Squire Jenner bent down to glimpse at the glittering array. The peddler drew the box away suddenly, and substituted another in its place.

“What do you think of this knife, sir?”

A low cry broke from Mark Jenner’s lips, his face grew pale as ashes, and he started back, unconsciously tugging at his neck-cloth with both hands.

“It is not mine—it never was mine!” he exclaimed, grasping the rusty knife.

But Chase Romer stepped back, and uttered a low whistle.

“Gently, Squire Jenner, gently. I do not part with this portion of my stock in trade just yet. Come in men! Mark Jenner, I arrest you, in the name of the United States Government, for the murder of Alice Jenner, your niece!”

“For murder! My husband arrested for murder!” gasped Mrs. Jenner, clinging to his arm. “Oh, surely there is some mistake—some misunderstanding. How dare you accuse Mark Jenner of such a crime as this?”

“Hush, Sallie,” interrupted Mark, sinking down on a chair, with one hand clasped over his breast. “I did commit the murder. Oh, I thought it would have eaten my heart out before now; it is a relief to have no secret to keep. Aye, shrink away from me, Sallie— that’s right. I’m not worthy of you, girl, although I did it for your sake.”

“You murdered Alice for my sake? Oh, Mark, Mark, you are not in your right mind!  Gentlemen,” she explained, turning eagerly to the detective and his companions, “you hear how wildly he talks! Surely! Surely, he is insane.
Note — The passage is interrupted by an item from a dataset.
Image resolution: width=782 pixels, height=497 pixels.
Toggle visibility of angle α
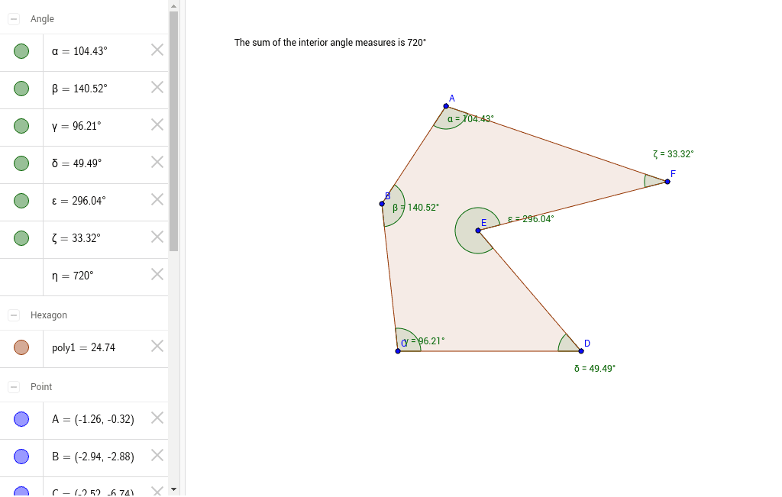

“I am not insane,” said Squire Jenner, almost petulantly. “Let me confess—let me get this load of blood off my lips, if I cannot get it off my heart! Yes I did murder Alice! It was in a moment of blind passion, and I scarcely knew what I was doing. Lora Green had appealed to Alice; it was true that I had promised to marry Lora, and I hadn’t behaved rightly by the girl. Alice threatened to tell Sallie Bryan; and she would have done it, too. She vowed to go straight to Sallie; and while we were talking down in the woods below the saw-mill, I heard Sallie’s voice upon the roadside above, singing as she walked along; and I knew that if I didn’t silence the girl, Sallie Bryan never would be my wife. Alice raised her voice and called ‘Sallie!’ and before I knew what I was doing, she was down among the dead leaves, with blood streaming from her throat. I had the pen-knife open in my hand; I had been paring my nails; and then I went down through the wood’s home. Nobody met me; nobody knew I had ever left the house. Who dreamed of suspecting me?  Oh, God! I have never had one happy moment since! Sometimes I’ve thought I would confess; but I remembered Sallie and choked back the words that were almost on my lips! Gentlemen, I think my wife has fainted!”

He was right—the poor, young creature had sunk, white and silent, on the floor, overcome by horror and fright at the terrible recital she had heard.

Mark Jenner never lived to meet the punishment adjudged to him by the law of the land; he dies in prison, just one week after the pronunciation of his sentence, of rapid consumption, brought on my the months of mental agony he had been forced to endure in silence.

And Roger Tyson was contented now—for Alice Jenner, sleeping peacefully in her bloody grave, was avenged at last.